Hey all you fellow home haunters, Bill Wolcott here of the Wicked West Ghost Town Of Jose Ramon Ave. As many of you know we decided to not build our home haunt this year as we have been working hours and hours to try and get out new Home Haunt Contest website. Yes it better late than never I guess. We launched this afternoon at http://www.homehauntcontest.com

This year the contest will be on, but we are calling it our soft launch. There will be winners announced for 2013 so come on over and add your home haunts its all free, no advertising, spam or anything like that. I will be removing the 5 dummy haunt listings as soon as we get a few real ones added.

Just an FYI the 2014 Contest will be the big one as we have already secured some major names and advertising.

Thanks All and let me know if there is anything i can do for you all.
Bill Wolcott


----------



## EverydayisHalloween311 (Oct 14, 2011)

So so we submit our 2013 haunt later this year or submit our haunt from last year?


----------



## Hauntiholik (May 17, 2006)

If you go to the site and read through the rules, you'll see that they weren't proof read.

NULL and VOID FOR 2013 - Eligible Home Haunts, or other entries in any category of this event must be received no later than October 31, 2013 at 11:59 p.m. Rating must be completed by, and ratings will not be accepted after, Nov. 4, 2013 at 11:59 p.m., the event closing date and time. 

BUT, and this is BIG BUT​
Following the announcement by HomeHauntContest.com of all winners, individual winners may be notified by e-mail. *If a prize is not awarded to a winner on October 5, 2013, for any reason, winners have thirty (30) days from notification to claim the prize.* The prize may be claimed by return e-mail. Unclaimed prizes will not be awarded.

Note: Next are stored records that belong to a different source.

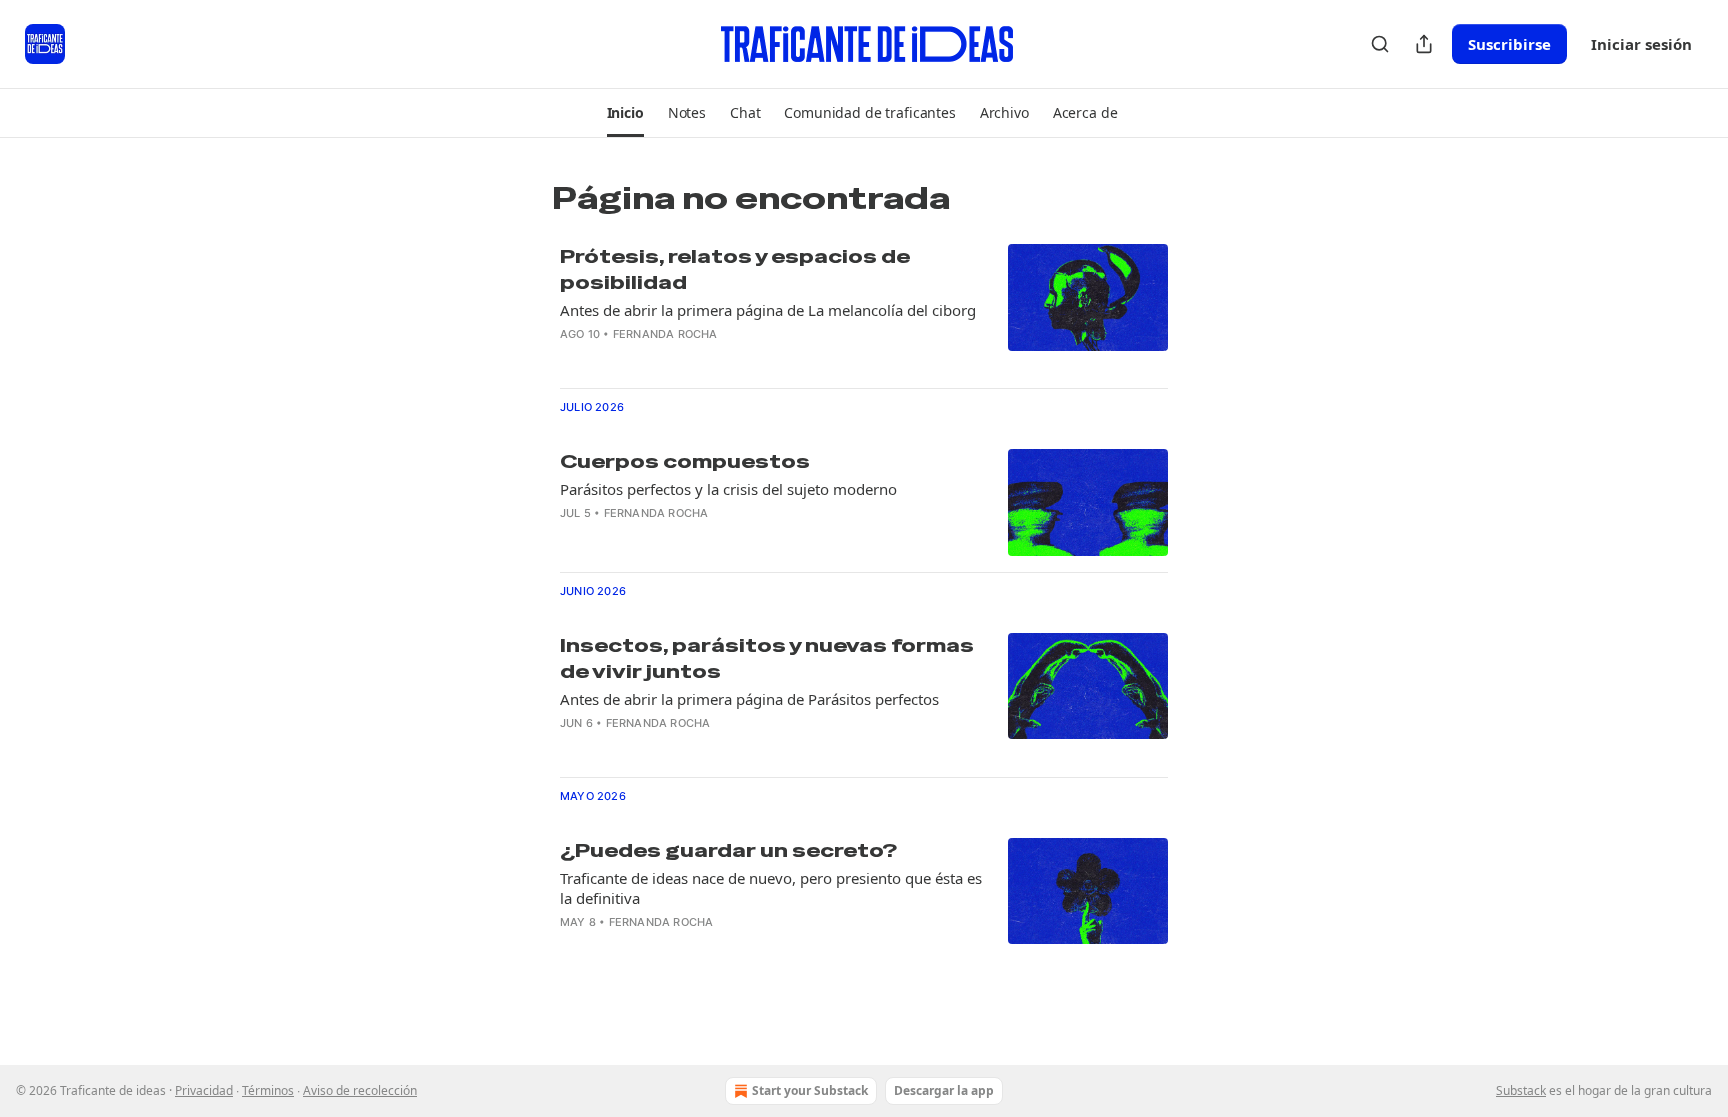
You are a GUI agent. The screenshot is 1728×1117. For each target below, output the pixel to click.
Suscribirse (1509, 44)
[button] (625, 113)
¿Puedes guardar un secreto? (728, 850)
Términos (268, 1090)
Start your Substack (810, 1090)
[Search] (1380, 44)
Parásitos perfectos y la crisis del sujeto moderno (728, 489)
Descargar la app (944, 1090)
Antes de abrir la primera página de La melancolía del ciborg (768, 310)
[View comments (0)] (713, 360)
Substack (1521, 1090)
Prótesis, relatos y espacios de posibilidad (735, 269)
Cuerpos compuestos (685, 461)
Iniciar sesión (1641, 44)
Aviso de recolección (360, 1090)
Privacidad (204, 1090)
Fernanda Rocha (665, 334)
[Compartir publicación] (1424, 44)
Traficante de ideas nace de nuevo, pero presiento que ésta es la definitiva (771, 888)
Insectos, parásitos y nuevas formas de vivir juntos (767, 658)
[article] (864, 308)
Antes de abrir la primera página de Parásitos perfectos (749, 699)
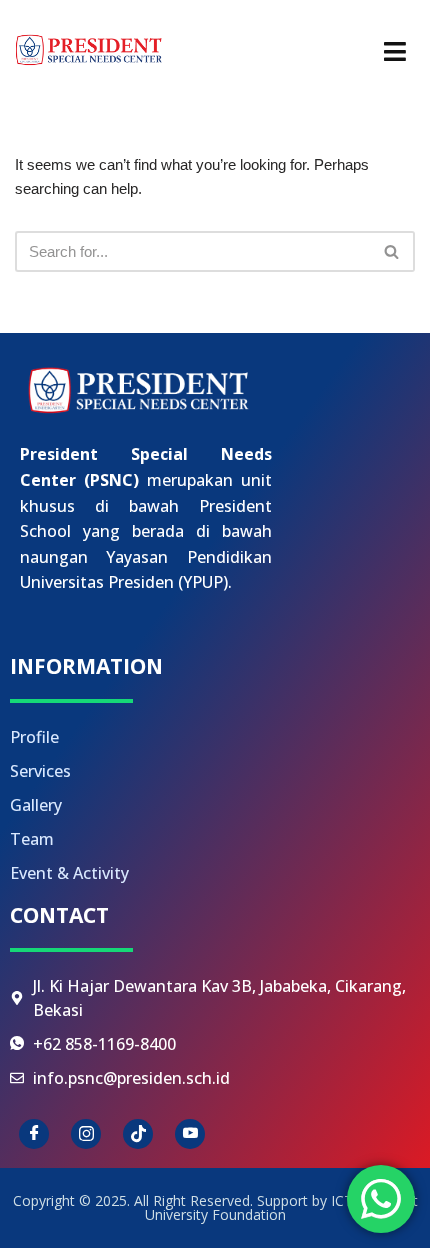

They have a time machine!!!!! LOL!

I think the winner is supposed to be announced on November 5th, 2013.


----------



## bwolcott (Apr 7, 2009)

Everydayishalloween311 - Would like to see this years haunts. But this year is our soft launch and wont be as important as next year. 

Hauntiholik - yes we have been in a hurry with the software and getting it tested, proof whats that? lol KIDDING. This year we may not have the prized we have planned for our 2014 program but its still going to be fun. We are interested in how people will use the site and if there are any big issues this year.


----------



## bwolcott (Apr 7, 2009)

*Update!!! Big News*

Lots of things have changed for this years contest since our launch in mid Oct. Our soft launch has become a hit, we now prizes and almost 100 home haunts are in the contest.

Some of the prizes include 
Two 3 Day Passes to HAuNTcon 2014 located in Houston, TX January 25-27
Contributed by Leonard Pickel the mastermind behind hauntrepreneurs.com

A 3-bottle Coffin Pack of Halloween Hot Sauce from halloweenhotsauce.com
Contributed by Victor "The Undertaker" Ives owner of halloweenhotsauce.com

The How To Haunt Your House 3 iBook Collection from howtohauntyourhouse.com
Contributed by Lynne & Shawn Mitchell of howtohauntyourhouse.com and rabbitholeproductions.com

A 2014 Haunted Halloween Calendar! HalloweenHauntCalendar.com
Contributed by Hector Turner the creator of this awesome home haunt calendar.


----------